While Samsung nor SDC has revealed how many QD/OLED units were produced and/or sold last year, we expect, while disappointing overall, the price points reached in 2H made the product attractive to consumers and Samsung became more interested in using QD/OLED as a part of its TV line-up going forward, but given that Samsung ships 40m to 50m sets each year, shipments of QD/OLED TVs represented roughly 1% of total shipments, leaving the product in limbo as to its place in the Samsung 2023 TV lineup.  That said, there was considerably more Samsung traction for QD/OLED at CES this year and the company indicated that it would be adding 77” and 49” models to the line this year.  In order to make the QD/OLED product significant enough to take a real place in the TV line, we expect Samsung must be able to bring shipments to between 4% and 5% of total TV units, or between 1.8m and 2.3m units this year.

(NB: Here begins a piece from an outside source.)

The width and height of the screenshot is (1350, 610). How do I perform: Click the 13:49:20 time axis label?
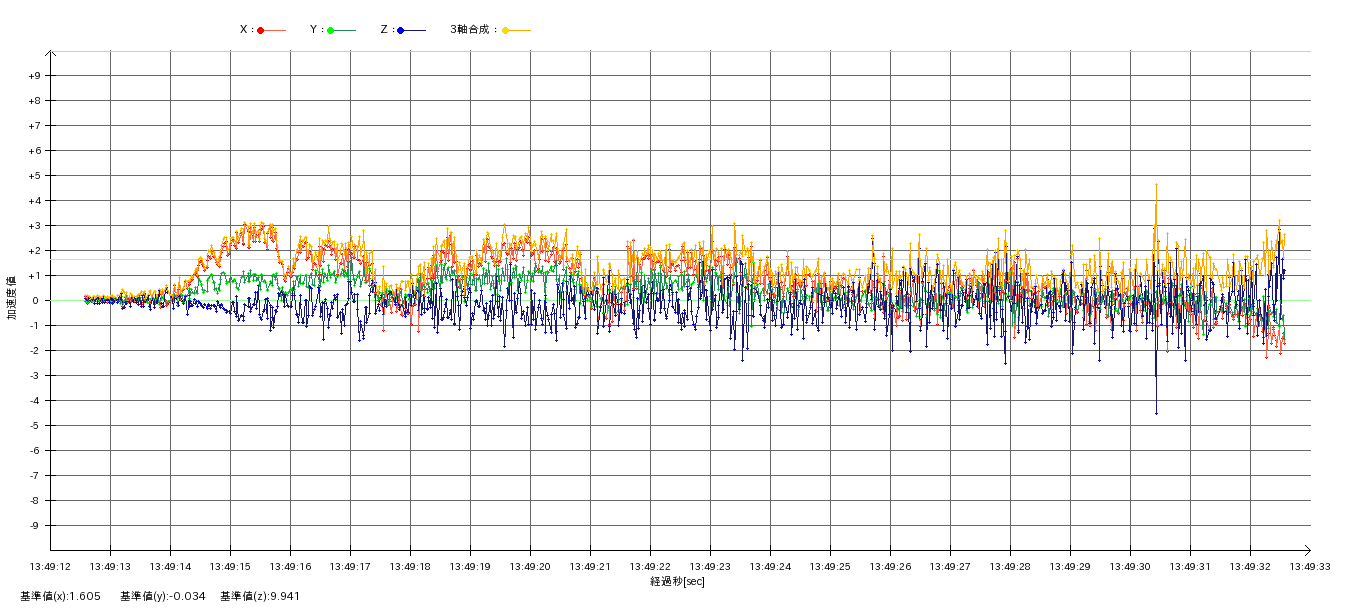[530, 566]
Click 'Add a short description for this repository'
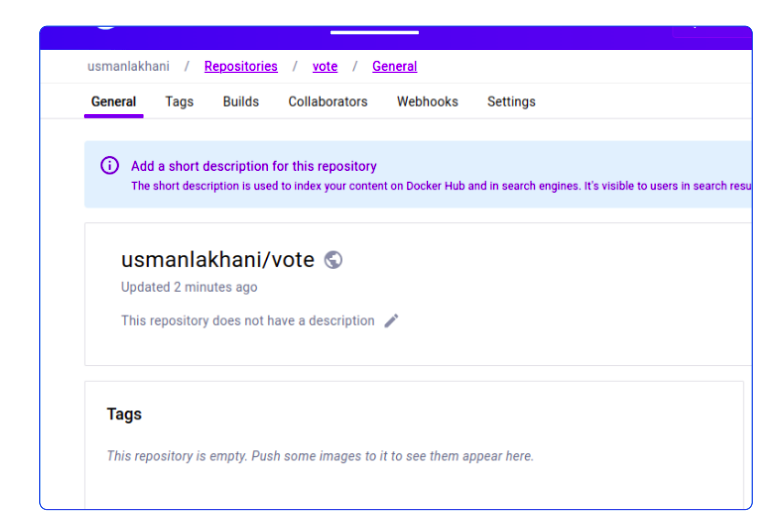This screenshot has height=532, width=784. (253, 167)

We believe SDC was able to produce ~1m units last year, although they produced less, and while they have brought yields to over 90%, they would be limited to under 2.2m units at full capacity for the 2023 year, leaving little room for Sony, Dell, and other potential customers, along with safety stock.  That has led us to expect SDC to announce that it will expand production , building out additional capacity, although no such announcement has been made.  However a number of rumors have been circulating in South Korea indicating that Samsung Display will be increasing capacity at the QD/OLED Asan plant from the current 30,000 sheets/month to 45,000 sheets/month during the year, which we assume would be co-located with the existing lines.  Based on our timing and capacity estimates, we believe this will enable SDC to produce ~2.5m units, enough to justify parent Samsung’s increasing product support with a path to a more significant place in the 2024 TV product line
As SDC is currently the only producer of QD/OLED technology, it is up to them to produce quantities that make it worthwhile for customers to support the technology, so SDC must balance the need for capacity against the cost of that capacity and the risk that a weak macro environment will weigh on overall TV shipments this year.  A line-by-line expansion makes considerable sense given that the QD/OLED process is a bit less complex than typical RGB OLED and we assume that there is already sufficient TFT backplane capacity at the existing fab, keeping the cost of the expansion relatively low.  This would imply the installation of a new 15k line, with the major tools being an open-mask deposition tool and QD ink-jet printing capacity that could be fit into the existing fab structure.  While there is considerable conjecture here, the risk of such an incremental expansion is far less than a greenfield project, even if it were done in an idle fab shell.  We expect SDC to say little until such a capacity increase is up and running smoothly, but both the timing and the level of risk fit the parameters necessary to keep the QD/OLED display product line active and growing for SDC.